大天使
大天使サマエル、天魔戦争を生き延びた業魔将達同様、永き悠久の時の中で、魔族達との激戦を幾度となく経験している存在であった。しかし平時は、人の身の中に身を隠し、来るべき聖戦にむけて力を蓄えていた。
そもそもサマエル自身の本体は、天魔戦争のさいに激しく消耗し、人の身を依代に精神体のみが生存している状態であった。そして熾天使達に指示を出す天使側のブレーンの一人であった。
しかしながら、今は月に数度なら自身の肉体を顕現できるほどに回復している状態であった。

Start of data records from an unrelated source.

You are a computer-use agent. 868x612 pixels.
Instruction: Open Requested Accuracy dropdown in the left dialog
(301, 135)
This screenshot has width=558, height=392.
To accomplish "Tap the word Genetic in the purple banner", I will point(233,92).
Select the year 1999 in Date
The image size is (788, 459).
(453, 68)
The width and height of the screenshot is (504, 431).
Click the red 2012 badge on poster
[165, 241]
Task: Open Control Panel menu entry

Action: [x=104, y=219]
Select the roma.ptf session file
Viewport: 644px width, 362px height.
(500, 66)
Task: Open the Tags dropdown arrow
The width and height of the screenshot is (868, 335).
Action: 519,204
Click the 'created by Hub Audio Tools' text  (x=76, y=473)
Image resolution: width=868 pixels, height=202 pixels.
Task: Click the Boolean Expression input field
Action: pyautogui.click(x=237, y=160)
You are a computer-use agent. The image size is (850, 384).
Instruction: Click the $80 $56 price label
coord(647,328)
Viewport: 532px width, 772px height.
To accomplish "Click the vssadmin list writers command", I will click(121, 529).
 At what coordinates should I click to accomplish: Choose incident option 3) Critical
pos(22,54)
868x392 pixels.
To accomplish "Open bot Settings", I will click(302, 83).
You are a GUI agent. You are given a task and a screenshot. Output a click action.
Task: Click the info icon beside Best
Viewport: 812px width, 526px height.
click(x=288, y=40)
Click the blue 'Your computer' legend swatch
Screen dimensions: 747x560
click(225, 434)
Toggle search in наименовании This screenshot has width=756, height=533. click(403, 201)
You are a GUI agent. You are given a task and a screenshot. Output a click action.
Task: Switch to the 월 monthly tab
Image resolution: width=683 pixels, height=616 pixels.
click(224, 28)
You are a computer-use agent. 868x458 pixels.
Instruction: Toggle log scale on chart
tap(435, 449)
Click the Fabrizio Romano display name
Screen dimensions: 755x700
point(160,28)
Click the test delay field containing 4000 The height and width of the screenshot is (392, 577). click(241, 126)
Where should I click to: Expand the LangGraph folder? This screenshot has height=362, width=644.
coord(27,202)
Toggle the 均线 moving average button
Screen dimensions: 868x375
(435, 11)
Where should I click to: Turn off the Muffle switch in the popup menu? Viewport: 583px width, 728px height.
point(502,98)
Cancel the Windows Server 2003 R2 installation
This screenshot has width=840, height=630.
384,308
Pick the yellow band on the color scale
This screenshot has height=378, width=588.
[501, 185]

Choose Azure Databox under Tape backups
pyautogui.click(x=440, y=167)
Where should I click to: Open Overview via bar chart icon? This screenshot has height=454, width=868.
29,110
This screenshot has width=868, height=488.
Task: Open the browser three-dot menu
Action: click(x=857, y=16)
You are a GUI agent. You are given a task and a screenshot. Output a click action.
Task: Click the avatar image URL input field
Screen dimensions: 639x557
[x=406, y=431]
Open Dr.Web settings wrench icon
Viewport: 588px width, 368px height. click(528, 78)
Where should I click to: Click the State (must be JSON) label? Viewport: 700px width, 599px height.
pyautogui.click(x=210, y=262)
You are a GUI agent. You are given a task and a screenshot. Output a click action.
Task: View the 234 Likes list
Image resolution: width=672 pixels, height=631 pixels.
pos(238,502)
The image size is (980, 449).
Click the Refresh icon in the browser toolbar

依代になっているイズマイル聖女の意識や自我は、サマエルによって奥に奥に封印され、聖女であると同時に大天使サマエルという役割をこなしていた。現在進行形で続くイズマイル聖女の悲痛な叫びは、サマエルによって黙殺されていた。まるで不要であるかのように。
教会の大広間で、虚ろな目をした聴衆をサマエルが一瞥した後、サマエルは言葉は熾天使達に言葉を発する。
「まずは此度の遠征の実情を聞きたい、熾天使ナナイ、偽りなき報告をせよ。君が感じたことや見聞きしたこと、主観でも構わない話してくれる?」
「はいサマエル様、此度の遠征は概ね成功であると考えますが、前線が膠着状態となっている現状はよろしくないかと。ここは前線以外にも、新たに戦線を拡大すべきと具申します。第2戦線を構築し、魔族側を圧迫するべきかと存じ上げますサマエル様。次なる攻撃目標は、融和政策を掲げるウェルドア王国がよろしいかと考えております」
「そーだねナナイ、魔族側に肩入れする国なんていらないね。ウェルドア王国は、この大陸の地図上から消し去ることにしようか。シルベスタはなにか懸念事項はあるかい?」
「はっ、攻撃目標といたしましてはナナイの案で問題はないかと。今やかのロート山脈の御使いの勢力は、もはや一つの国の規模と変わらない大きさです。これ以上の小細工は絶対に阻止したいところかと。あとは、南の魔族達を率いる、元業魔将の一柱の動向でしょうか?彼らが御使いと連携するとなると、なかなかに厄介でしょうな。後背を突かれるリスクは減らしたいところです!」
「ふむシルベスタの言も一理あるな、あの南の変わり者か。あ奴らが介入してくる可能性は捨てきれんな!クロスフィア、例の件の研究はどうだい?」
「はいサマエル様、研究はすこぶる順調にございます。素体の数が減少しつつありますが、必ずや近日中には成果を上げてみせましょう。南の守りは、近隣にいる聖人と軍を派遣し牽制すればよろしいかと考えます」
「ふむ、よろしいクロスフィア。例の件はより強力に推進しろ、素体の件は私が工面するとしよう。当面は北部方面攻略を最優先とする、各自備えてくれ。もちろん南にも留意するように、ナナイとクロスフィアは北部、シルベスタは南部を担当とする!」
「「サマエル様の仰せのままに」」
熾天使達とサマエルは、列席した参列者達に精神を同調し、次なる指令を次々に与えていく。
そんな中でサマエルは思う、今代の御使いの動きがなかなかに独特だと。先代は魔族の勢力図を塗り替えようとした。先先代は、策をめぐらして最後は策に溺れて、同胞を信じることができずに自滅して消滅した。
それぞれの御使いに個性があるが、今代の御使いは、自分達の生態圏を確立しようという節がある。
それはサマエルが、一度も出会ったことがない御使いであり、同時に脅威でもあった。次の相手の出方がまったく読めないからである。
サマエルが徐々に姿を現し始めたのは、この時からであった。